以前は通過地に過ぎなかったこのまちが、なぜ観光拠点として定着するまでに至ったか。それは
①大手観光業者が取り組まなかった早い時期より地元バス会社が地道に県外からの誘客活動を行ってきた
②農園業者にサービス業であることの自覚を求め、農協が営農指導のみならず接客指導も行ってきた
③事務局の調整により農園への詰め込みを避け、観光客に十分な満足を与えることに心がけた
④協議会に関係団体を取り込み、観光客に食事処の紹介から、宿泊、地元芸能の鑑賞機会の便宜まで図った
⑤予約窓口を事務局に一本化し、農園業者の経営安定と観光客の信頼を獲得できた
⑥行政が基盤整備を行うとともに、マスコミに絶え間なく話題を提供した
など様々な努力が行われてきたことが挙げられる。
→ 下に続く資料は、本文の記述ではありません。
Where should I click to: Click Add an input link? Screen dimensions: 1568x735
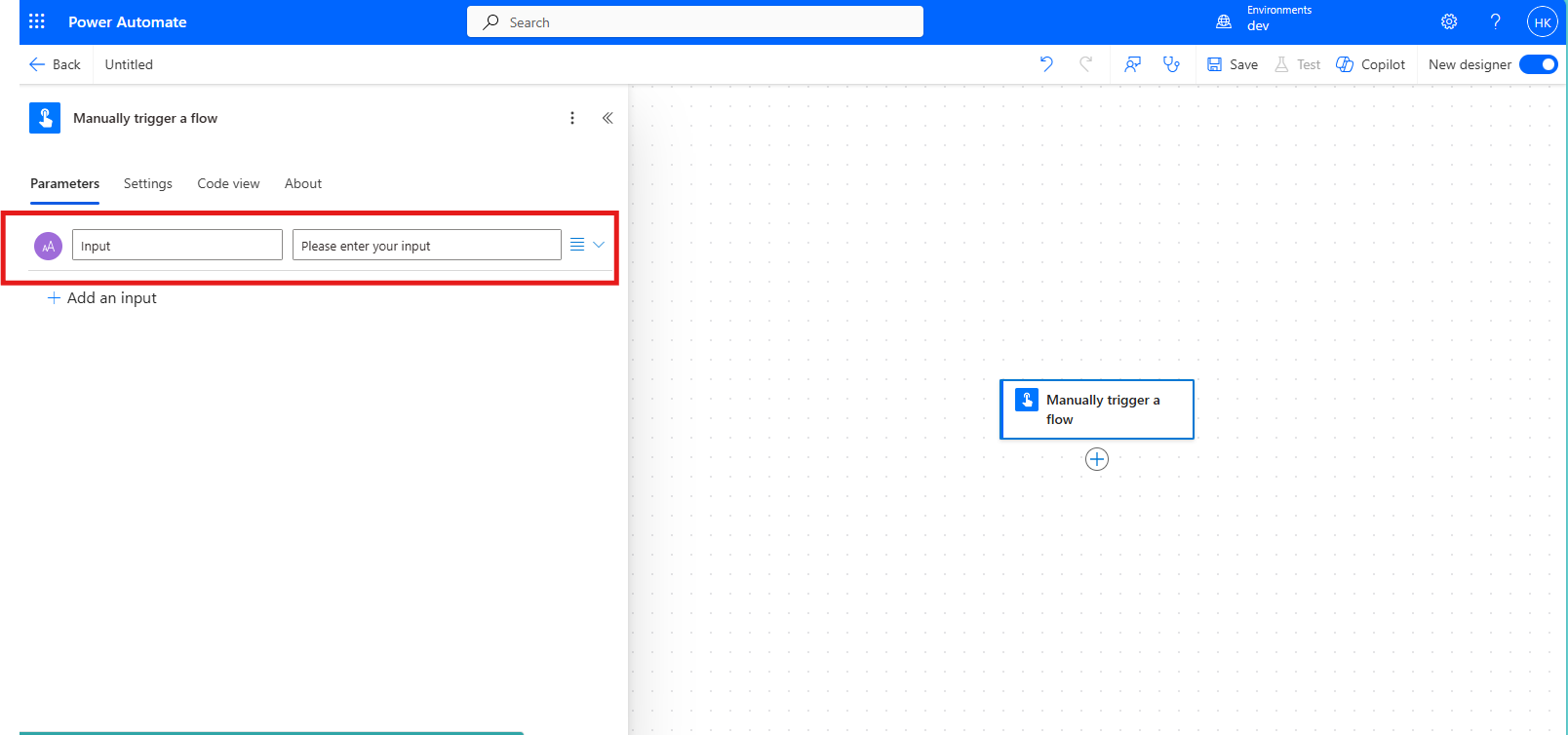pos(102,298)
また、通常観光とは関係が薄いとされる市民も大きな役割を果たしている。観光客が数多く訪れる「さくらんぼ祭り」へは大勢の市民が参加し、まさに「市民の祭り」となっているほか、地元芸能の観光客への披露では、市民サークルなどが活躍している。駅にも、市民憲章にも、市の歌や記念日にも、ガードレールにも「さくらんぼ」が使われる中で、「さくらんぼを通じたまちづくり」は市民に誇りを与えているといい、まさにさくらんぼの”里”日本一というところである。
観光振興は、ともすると関係者が孤軍奮闘しているのが実態ではないかと思う。そんな中で、市民も含め各機関が一体となって推進している寒河江市の取組みは、参考とすべき点が多いと言えるのではないだろうか。